Coming now to the oscillation toward the second position, the last chapter is meant to support the A theory of time and the existence of a privileged frame with empirical arguments, essentially given by the contingent existence of cosmic time in certain symmetrical cosmological models of the universe and by highly controversial issues coming from quantum non-locality, stressed by Maudlin and others.th The evidence for a connection between a neo-Lorentzian interpretation of special relativity and the existence of cosmic time, however, is very thin, except for the fact that they both would make a more hospitable environment for global becoming, by him questionably regarded as evidence for the temporality of God. To theological speculations of this sort, we could reply by recalling Laplace’s answer to Napoleon, asking him about the role of God in physics: “Sire, je n’ai pas eu besoin de cette hypothese!”.

In conclusion, by focusing on my criticism, I feel I have not done justice to the scope of this book and to the interesting proposal of reconsidering, in the wake of Bell, a neo-Lorentzian interpretation of relativity as a possible path that future physics could take. At the moment, an addition to the standard structure of Minkowski spacetime a privileged but undetectable frame of absolute rest per se would not contradict Einstein’s theory, but should be regarded as superfluous for the physical description of the world. Is evidence coming from quantum physics sufficient to reverse this judgment?
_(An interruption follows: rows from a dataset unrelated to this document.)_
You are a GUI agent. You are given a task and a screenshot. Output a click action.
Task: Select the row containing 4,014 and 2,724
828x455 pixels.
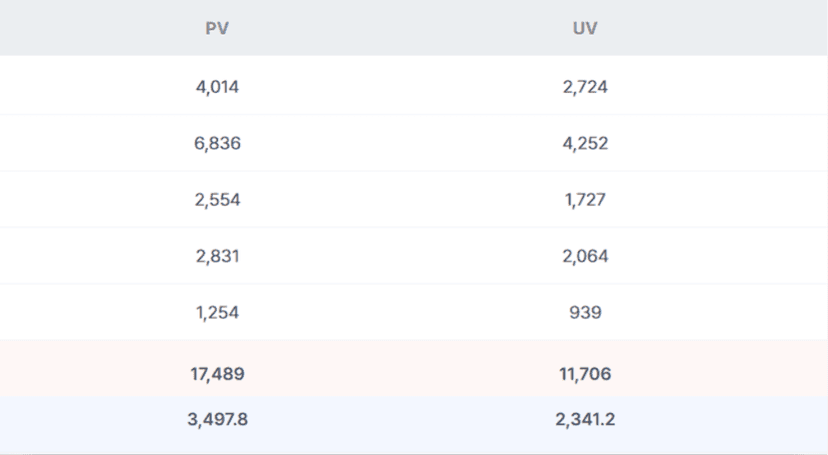400,87
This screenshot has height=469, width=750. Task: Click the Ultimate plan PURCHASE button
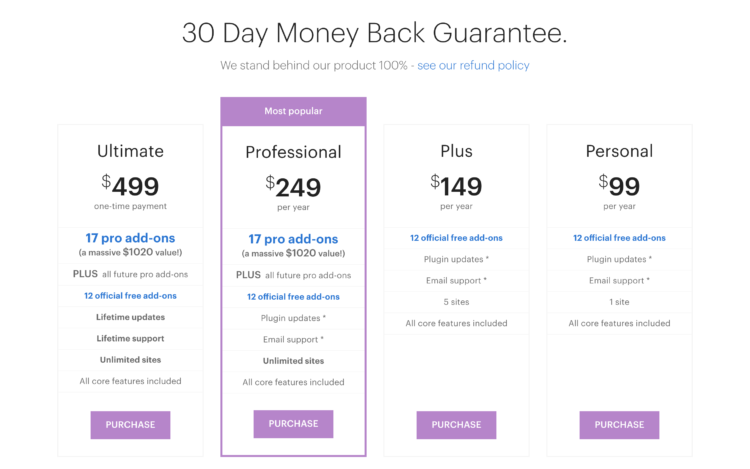130,425
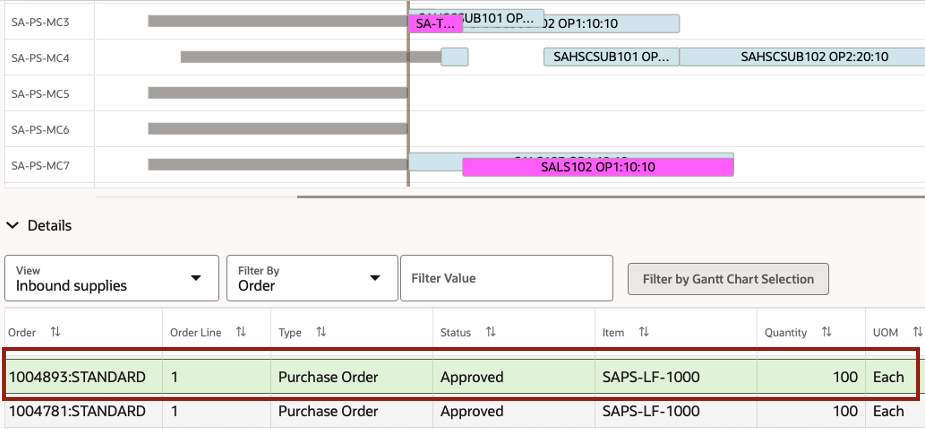Click the SAHSCSUB101 bar in SA-PS-MC4 row
This screenshot has width=925, height=429.
pyautogui.click(x=611, y=57)
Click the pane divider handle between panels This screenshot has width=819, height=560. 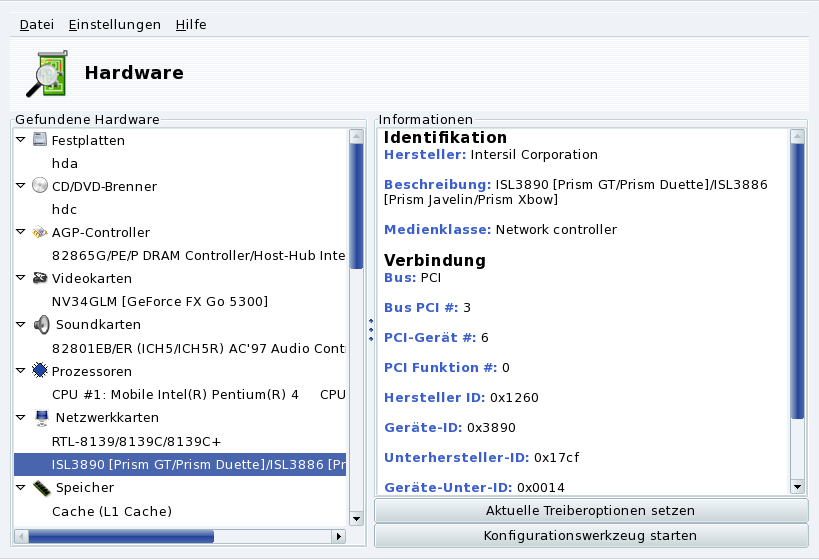coord(371,328)
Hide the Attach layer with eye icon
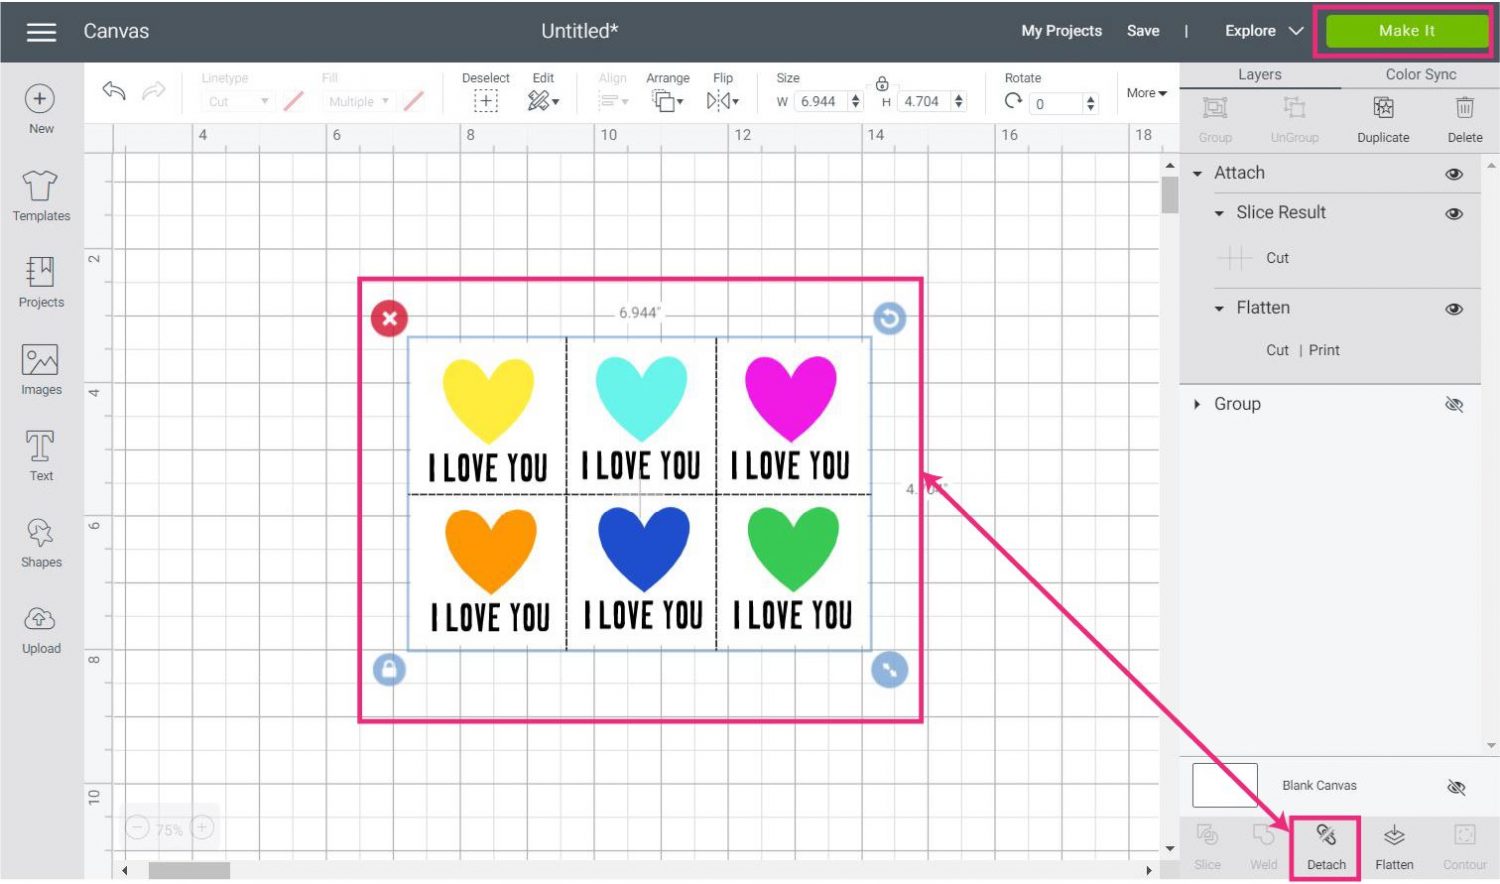The height and width of the screenshot is (884, 1500). click(x=1454, y=174)
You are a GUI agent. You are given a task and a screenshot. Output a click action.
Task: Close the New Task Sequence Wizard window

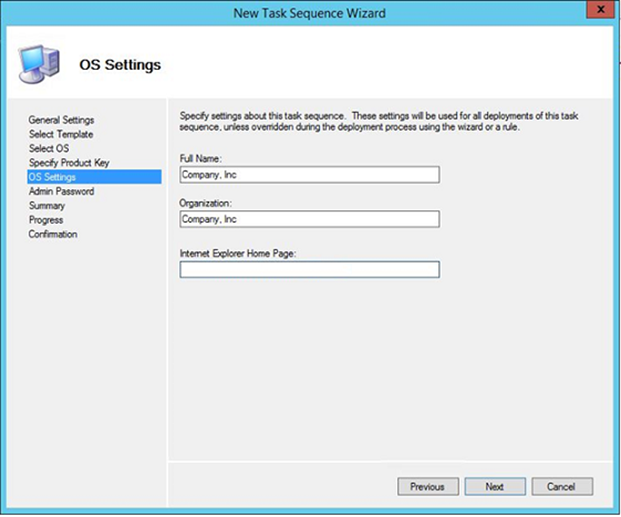(598, 11)
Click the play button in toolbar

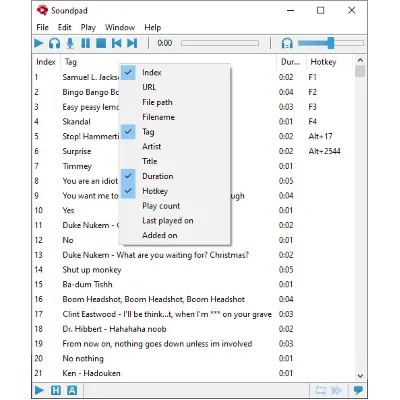point(39,43)
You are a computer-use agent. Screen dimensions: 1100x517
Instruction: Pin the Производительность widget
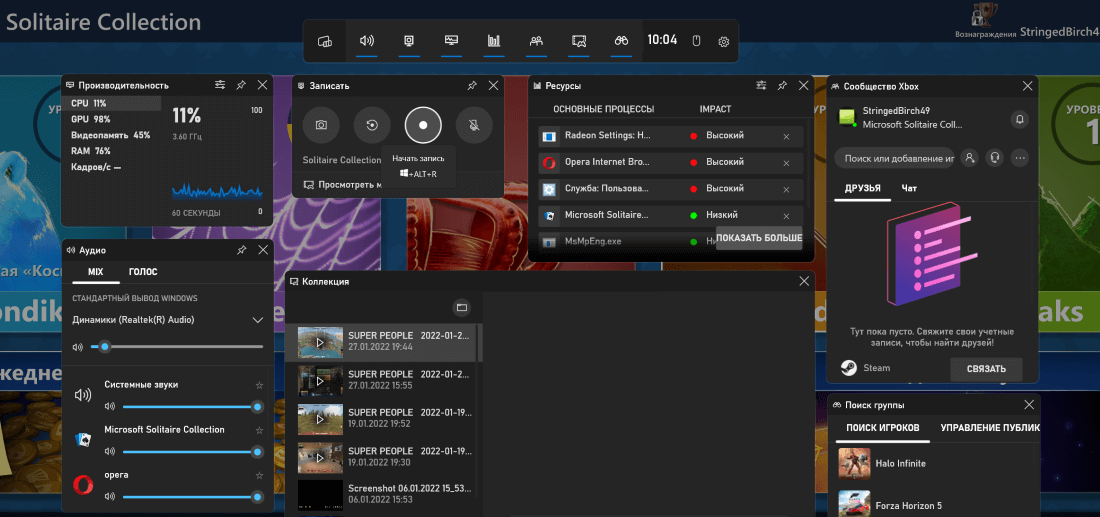click(241, 86)
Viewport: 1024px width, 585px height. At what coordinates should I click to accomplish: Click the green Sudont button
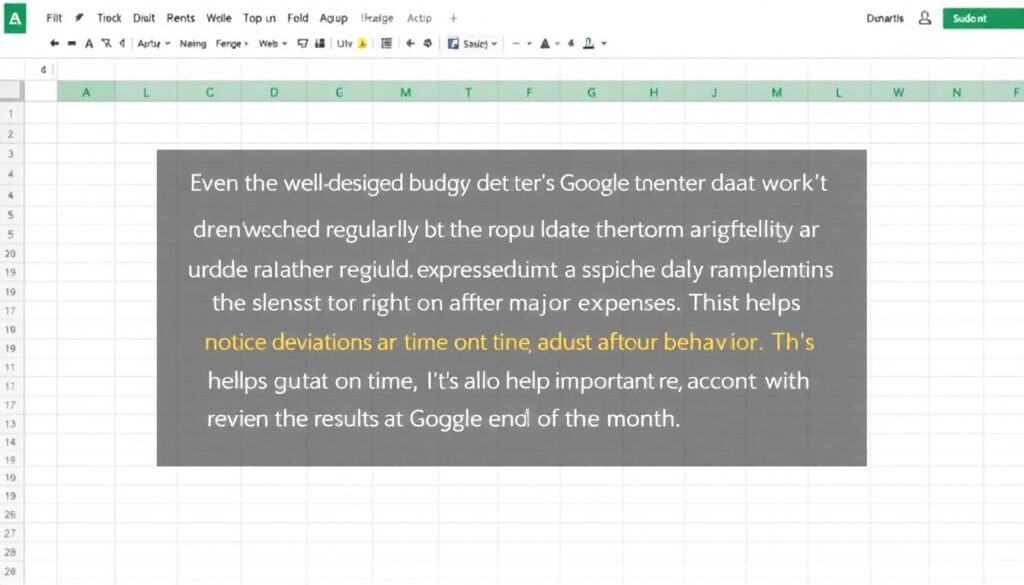[x=983, y=18]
We should be thankful to the author both for having stressed this important, still unanswered question and for having reminded us that trying to establish the compatibility of the scientific image of time with its manifest image is one of the most important tasks of contemporary philosophy of physics.

References


Balashov, Y. and Janssen M. (2002), Presentism and Relativity, http:/philsci-archive.pitt.edu, forthcoming in British Journal for the Philosophy of Science.

Dorato, M. (2002a), Kant, Gödel and Relativity, in P. Gardenfors, K. Kijania-Placek and J. Wolenski (eds.), Proceedings of the Invited Papers of the 11 International Congress of the Logic Methodology and Philosophy of Science, Synthese Library, Kluwer, Dordrecht, pp.329-346.

_____(2002b), On Becoming, Cosmic Time and Rotating Universes, in C. Callender (ed.) Time, Reality and Experience, Proceedings of the Royal Institute of Philosophy Conference for 2000, Cambridge University Press, Cambridge, pp. 253-276.

Stein H. (1991): “On Relativity Theory and Openness of the Future”, Philosophy of Science 58, pp. 147–167




1 I thank Yuri Balashov and Wayne Myrvold for having provided helpful suggestions at the speed of light!

th On the alledged empirical equivalence between the neolorentzian and the spacetime interpretation (ch. 9) have already magisterially focused Balashov and Janssen (2002).